Binary Tree/Search Tree

I'm beginning to start data structures and algorithms in Python and I am on Binary trees right now. However I'm really confused on how to implement them. I see some implementations where there are two classes one for Node and one for the tree itself like so:

class Node:
    def __init__(self, data):
    self.right = None
    self.left = None
    self.data = data 

class Tree: 
    def __init__(self):
    self.root = None
    
    def insert()
    def preorder()
    .
    .
    .

However I also see implementations where there is no Node class and instead all the code goes inside the Tree class without the following

def __init__(self):
    self.root = None

Can someone please help me understand why there are two different ways, the pros and cons of each method, the differences between them and which method I should follow to implement a binary tree.

Thank you!

Solution

Yes, there are these two ways.

First of all, in the 1-class approach, that class is really the Node class (possibly named differently) of the 2-class approach. True, all the methods are then on the Node class, but that could also have been the case in the 2-class approach, where the Tree class would defer much of the work by calling methods on the Node class. So what the 1-class approach is really missing, is the Tree class. The name of the class can obscure this observation, but it is better to see it that way, even when the methods to work with the tree are on the Node class.
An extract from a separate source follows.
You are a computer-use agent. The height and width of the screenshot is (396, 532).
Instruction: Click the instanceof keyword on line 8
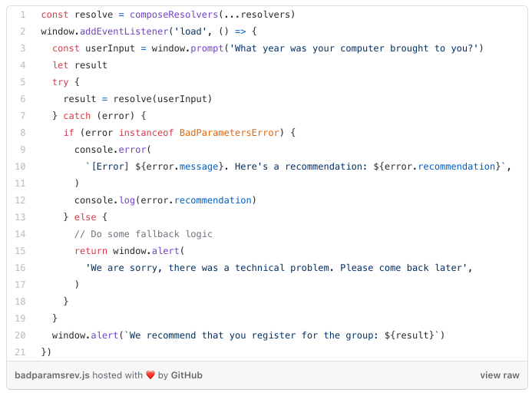pyautogui.click(x=146, y=133)
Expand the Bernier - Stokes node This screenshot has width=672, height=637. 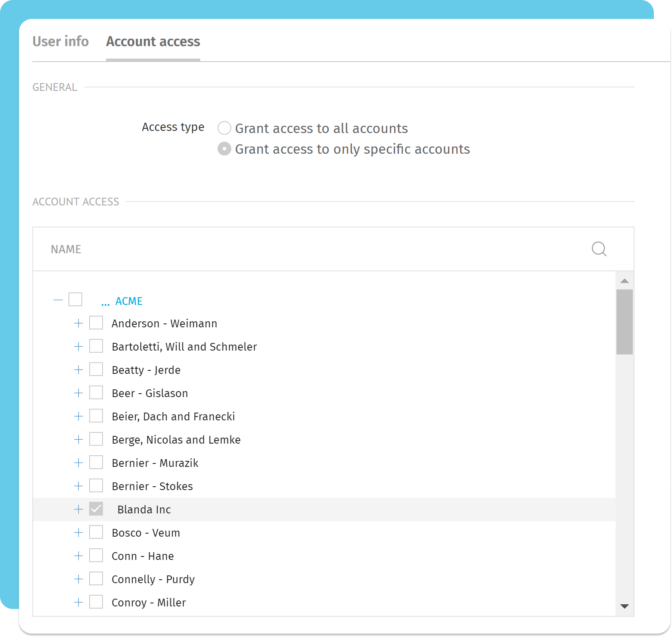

The difference becomes apparent when you need to represent an empty tree. With the 1-class approach you would have to set your main variable to None. But that None is a different concept than a tree without nodes. Because on an object that represents an empty tree one can still call methods to add nodes again. You cannot call methods on None. It also means that the caller needs to be aware when to change its own variable to None or to a Node instance, depending on whether the tree happened to be (or become) empty.

With the 2-class system this management is taken out of the hands of the caller, and managed inside the Tree instance. The caller will always use the single reference to that instance, independent on whether the tree is empty or not.

Examples

1. Creating an empty tree

1-class approach:

root = None

2-class approach:

tree = Tree()

2. Adding a first value to an empty tree

1-class approach

# Cannot use an insert method, as there is no instance yet
root = new Node(1)  # Must get the value for the root

2-class approach

tree.insert(1)  # No need to be aware of a changing root

As the 1-class approach needs to get the value of the root in this case, you often see that with this approach, the root is always captured like that, even when the tree was not empty. In that case the value of the caller's root variable will not really change.

3. Deleting the last value from a tree

root = root.delete(1)  # Must get the new value for the root; could be None!

2-class approach

tree.delete(1)  # No need to be aware of a changing root

Even though the deletion might in general not lead to an empty tree, in the 1-class approach the caller must take that possibility into account and always assign to its own root reference, as it might become None.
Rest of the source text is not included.